Fierce Pharma Asia—Takeda’s narcolepsy trial problem, gene therapy pact; human error in Moderna’s COVID vaccine
Takeda’s pipeline has taken a hit as the company reported a safety signal from a midstage narcolepsy program. The Japanese pharma doubled down on gene therapy with a licensing deal with Selecta Biosciences to work on lysosomal storage disorders. Takeda and Moderna have pinpointed how contaminants landed in three lots of COVID-19 vaccines in Japan. And more.
Takeda halted two phase 2 trials of its narcolepsy candidate, TAK-994, as “an immediate precautionary measure” in response to a safety signal. The two trials were supposed to recruit altogether 300 patients, with completion dates in January and April 2022. The drug is an oral orexin agonist designed to increase wakefulness.
Takeda penned a deal to tap Selecta Biosciences’ ImmTOR platform to develop targeted gene therapies for two indications within the field of lysosomal storage disorders. The Japanese pharma is paying an undisclosed upfront payment and up to $1.12 billion in milestones. Selecta’s technology is designed to induce antigen-specific immune tolerance, and Takeda hopes it could help overcome immunogenicity barriers to current adeno-associated virus-based gene therapy.
Japan recently suspended three lots of Moderna’s COVID-19 vaccine after noticing contamination. Now, an investigation by the company and its Japanese distributor Takeda has concluded the impurities were caused by friction between two pieces of metal that were incorrectly installed in the production line at a plant in Spain by contract manufacturer Rovi.
Several Chinese PD-1/L1 players and their Western partners have indicated that they aim to compete in the U.S. market with lower prices. But SVB Leerink analyst Daina Graybosch, Ph.D., suggests pricing discounts alone won’t be enough to shake up the market now led by Merck & Co.’s Keytruda because of a common drug contracting practice known as the “rebate wall.”
Celltrion posted some post hoc analysis of its EU-approved Remsima SC, a subcutaneous formulation of Remicade.
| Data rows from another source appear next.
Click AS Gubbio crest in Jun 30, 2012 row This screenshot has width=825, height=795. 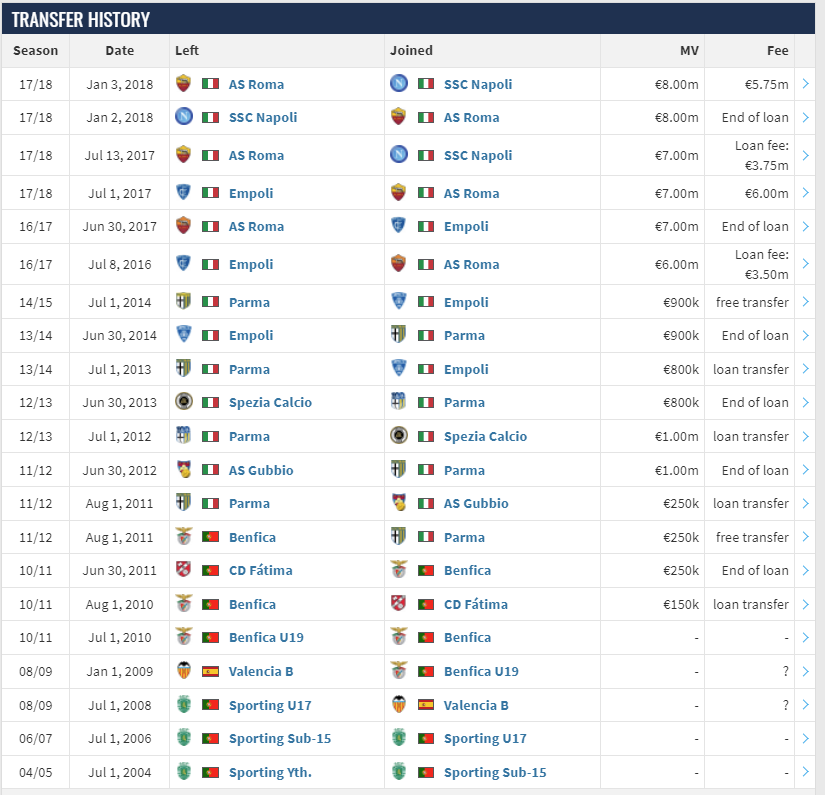(x=183, y=470)
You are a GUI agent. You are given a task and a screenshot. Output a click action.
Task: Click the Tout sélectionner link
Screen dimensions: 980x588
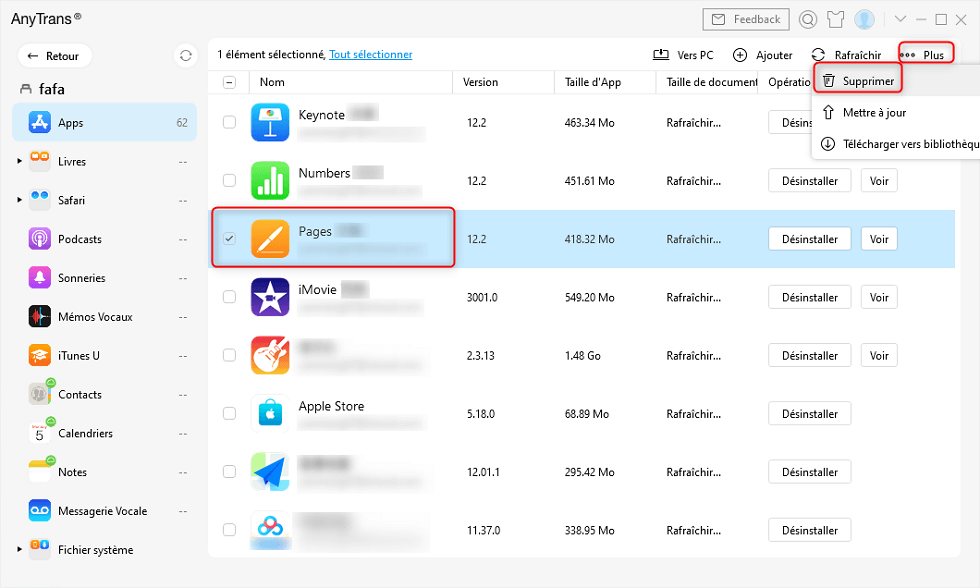point(370,55)
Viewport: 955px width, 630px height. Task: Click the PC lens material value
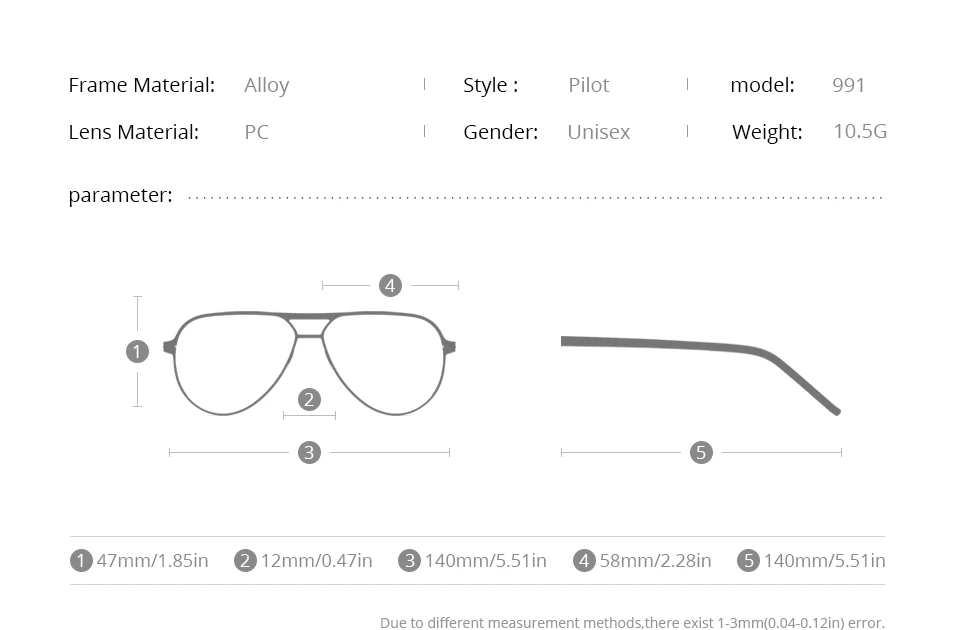pyautogui.click(x=256, y=132)
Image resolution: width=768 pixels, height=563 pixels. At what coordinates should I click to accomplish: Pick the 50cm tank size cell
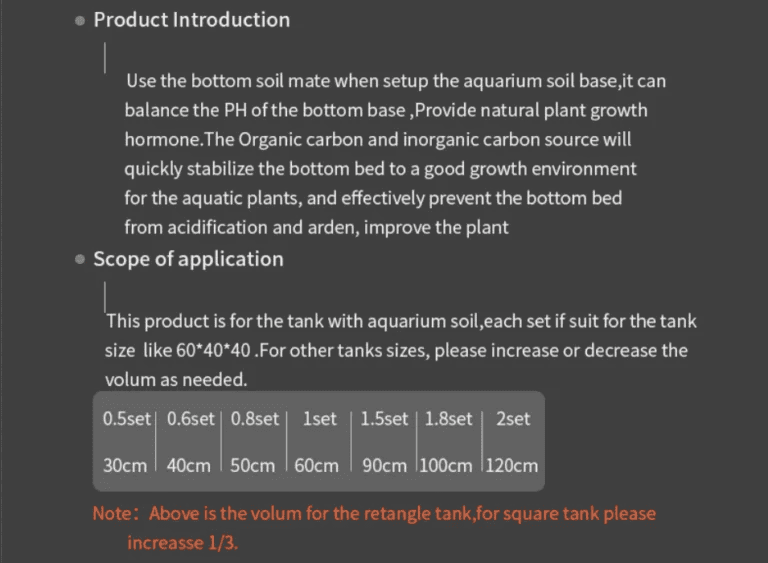tap(253, 466)
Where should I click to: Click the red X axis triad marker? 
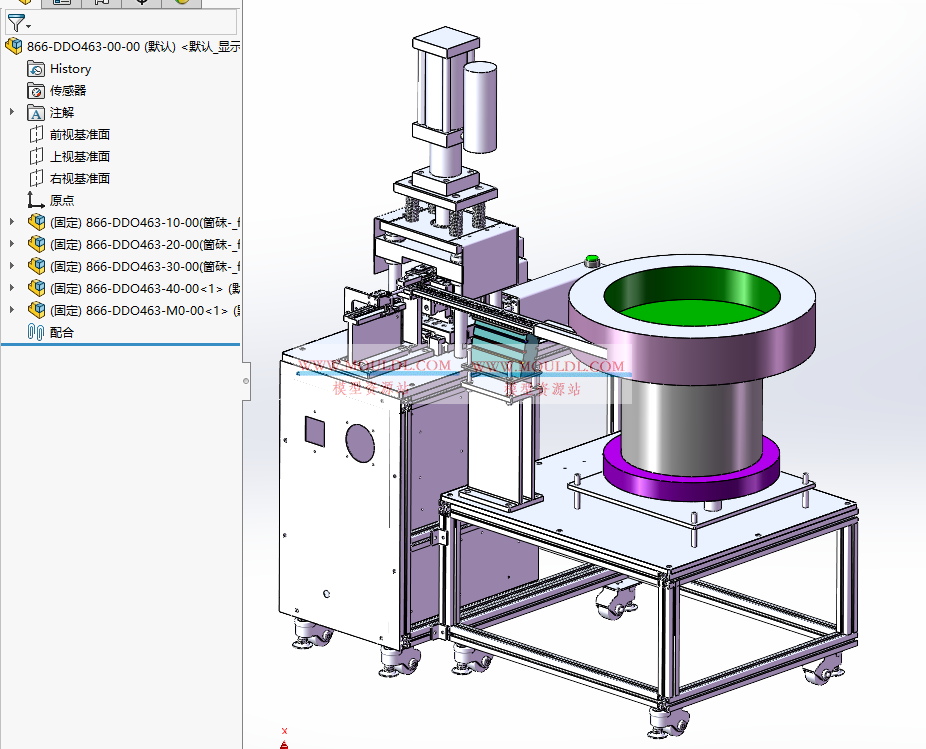pos(284,731)
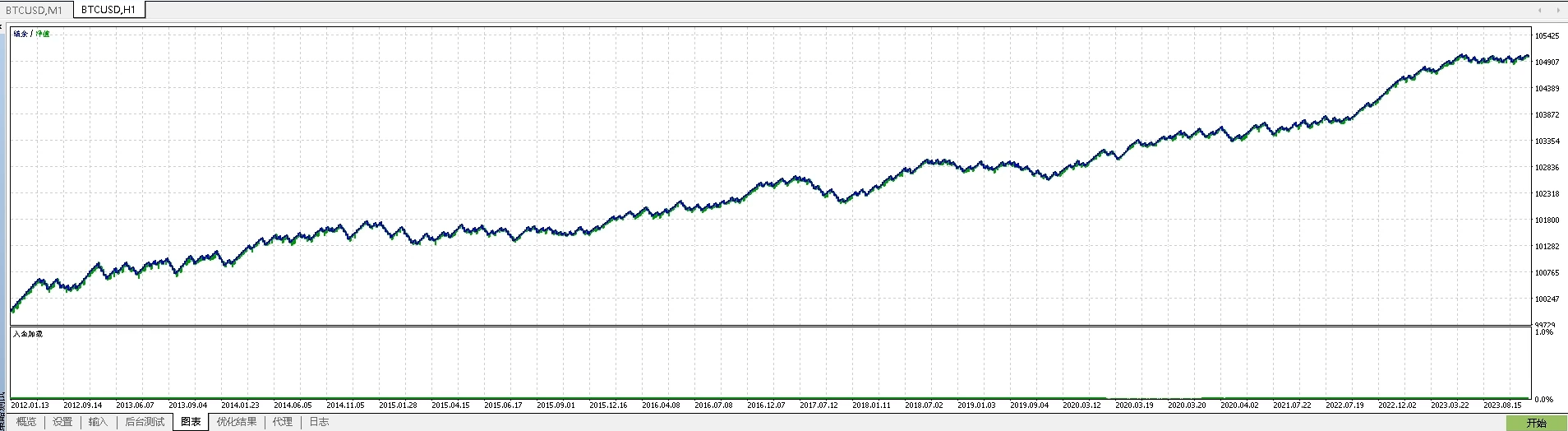The height and width of the screenshot is (431, 1568).
Task: Open the 日志 journal tab
Action: [x=319, y=422]
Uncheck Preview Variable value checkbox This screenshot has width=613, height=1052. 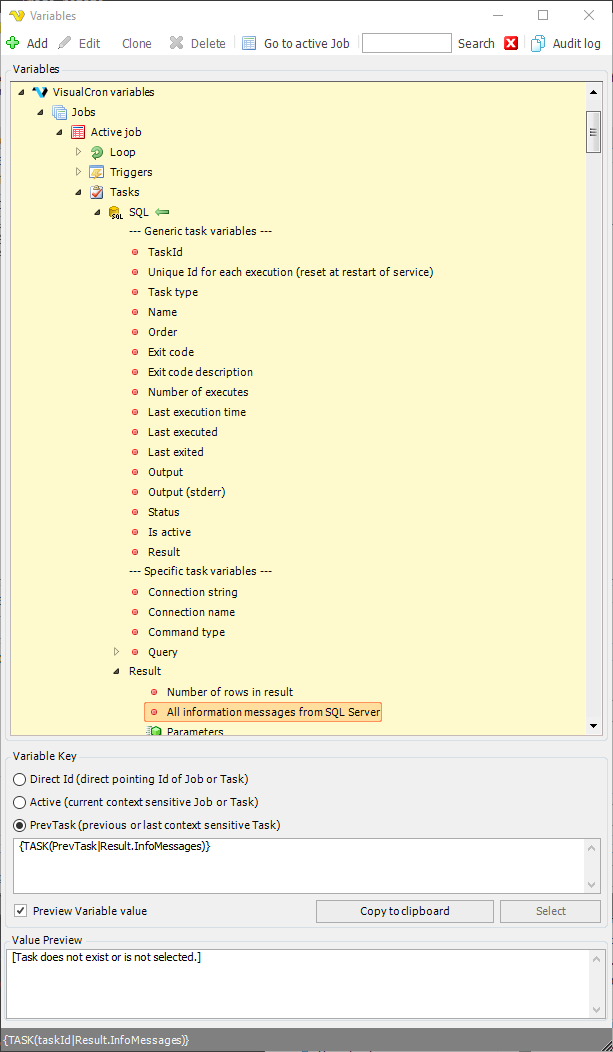click(20, 911)
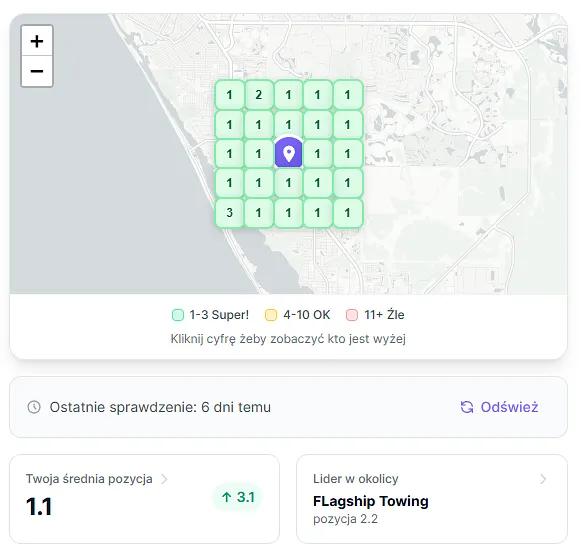Expand Twoja średnia pozycja chevron
Viewport: 582px width, 551px height.
pos(164,479)
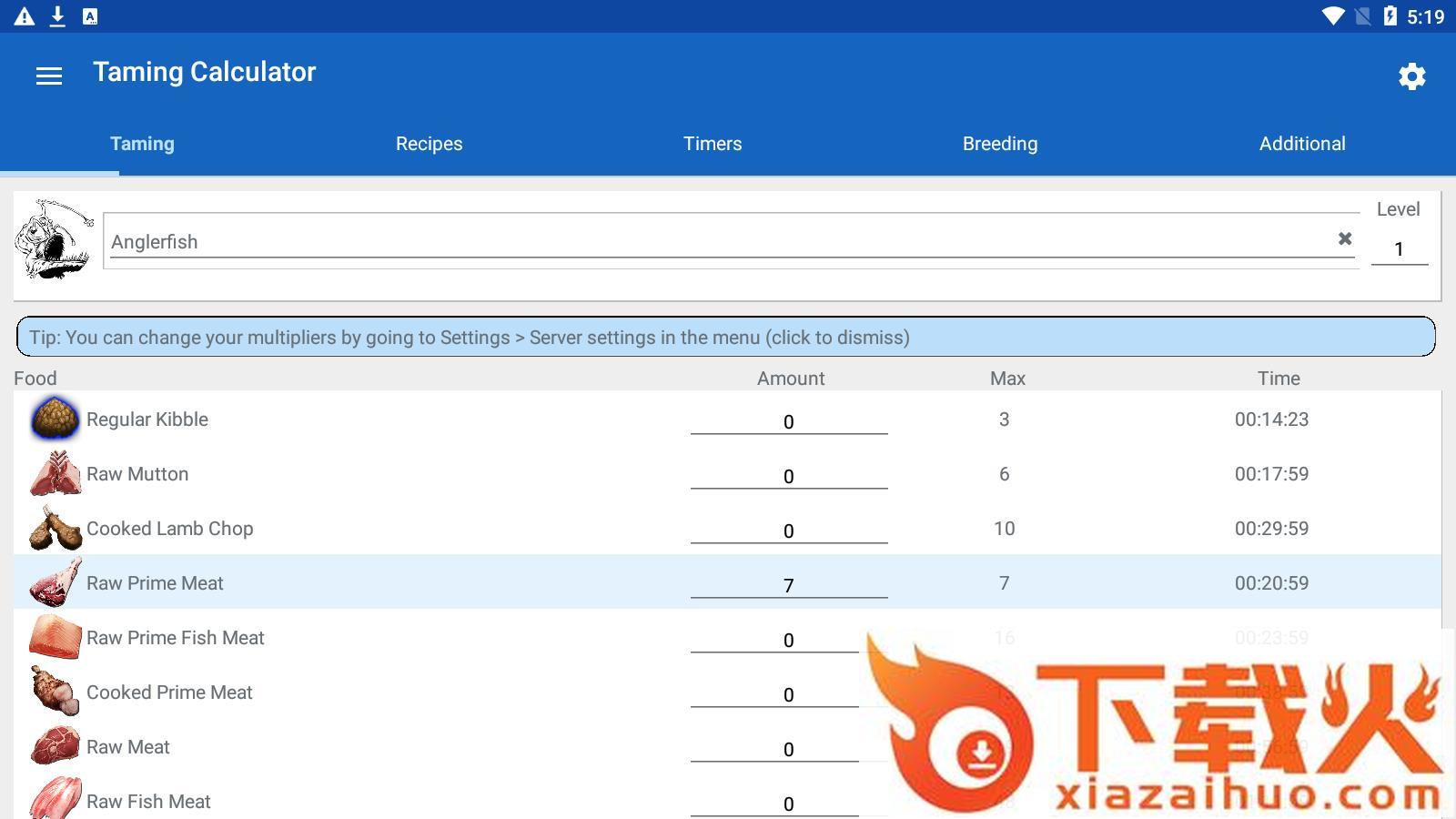This screenshot has height=819, width=1456.
Task: Tap the Regular Kibble icon
Action: point(55,420)
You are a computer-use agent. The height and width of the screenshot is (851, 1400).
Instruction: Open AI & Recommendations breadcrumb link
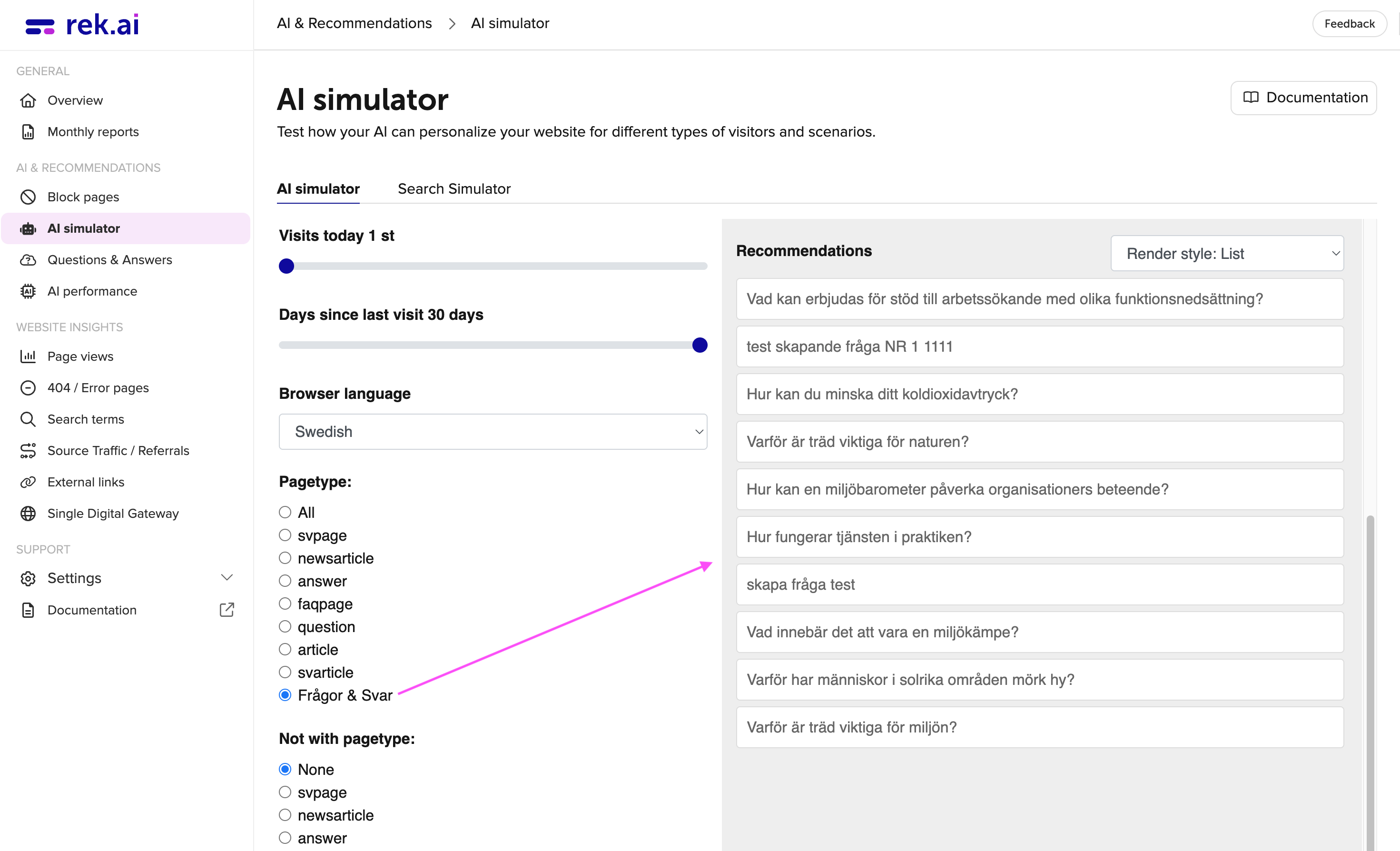click(x=354, y=23)
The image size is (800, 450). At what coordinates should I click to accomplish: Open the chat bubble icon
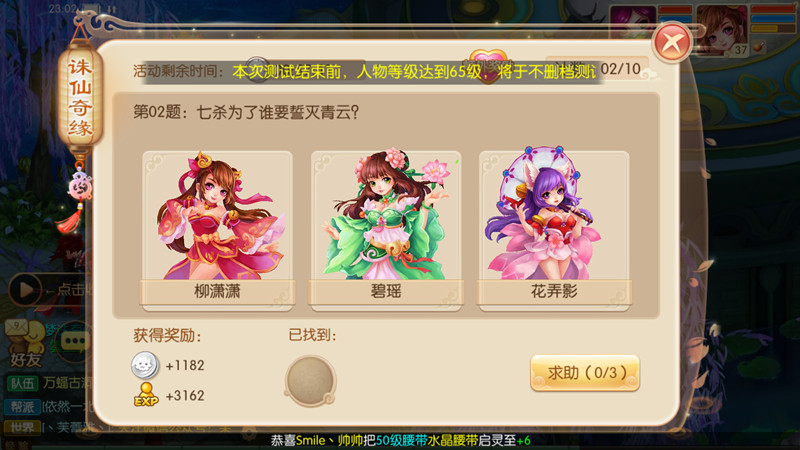tap(75, 341)
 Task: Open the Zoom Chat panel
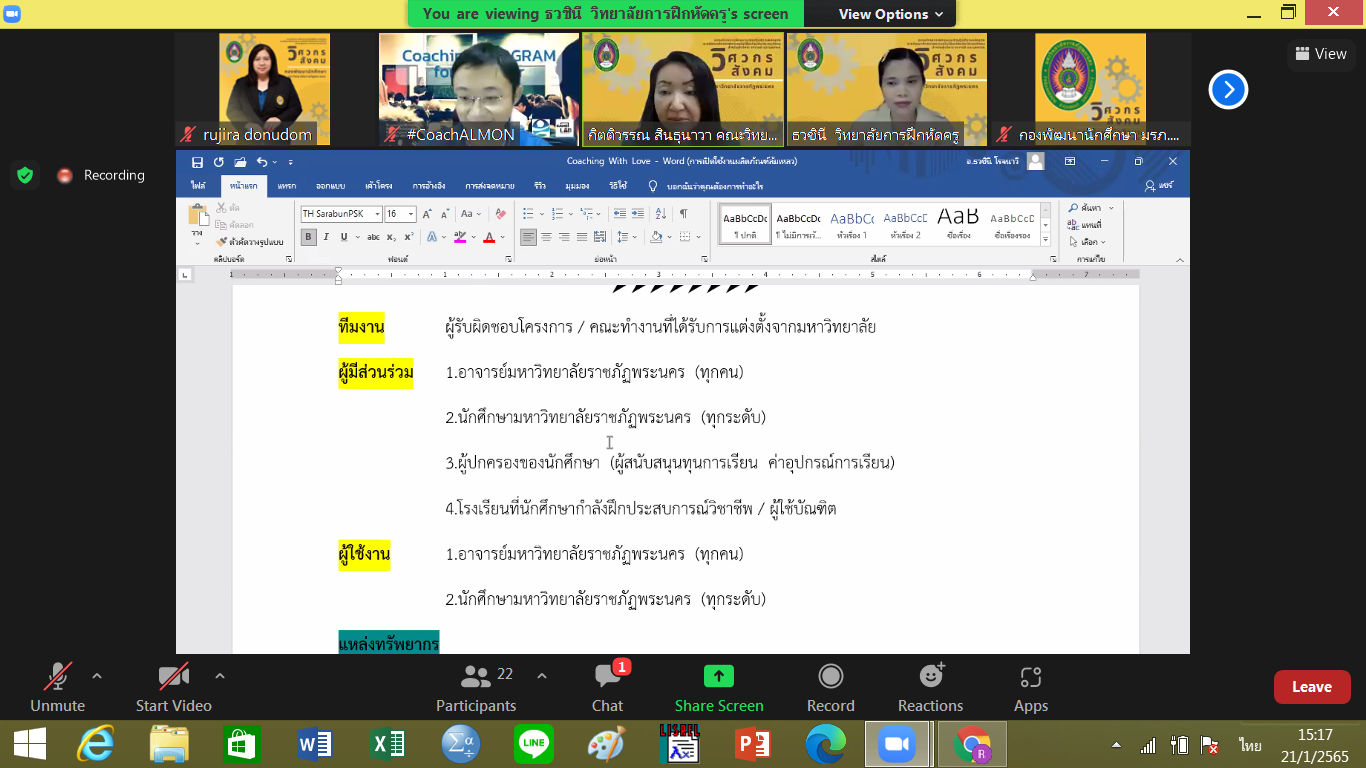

In inflammatory bowel disease patients who switched from intravenous infusions to the under-the-skin product, the proportion of individuals who exceeded the target exposure went up from 20% to 88%, Celltrion reported.
A recent PatientView survey of 230 rare disease patient advocacy groups showed 50% of the groups described pharma’s corporate reputation as “excellent” or “good.” Among 29 pharma companies, Takeda ranked second for its corporate reputation and patient support during COVID-19.
Samsung Biologics has signed a deal with Texas-based Enzolytics to make the latter’s antibody candidates for COVID-19 and HIV. The Korean CDMO will make a stable cell line from facilities in San Francisco and make clinical trial materials at its site in Incheon, South Korea.
Hong Kong venture capital shop ORI Capital has poured $30 million into AffyImmune Therapeutics. The biotech is working on CAR-T therapy for solid tumors. It’s trying to solve problems that have plagued similar cell therapy efforts, including T-cell exhaustion and unwanted toxicities, with a “tune and track” approach.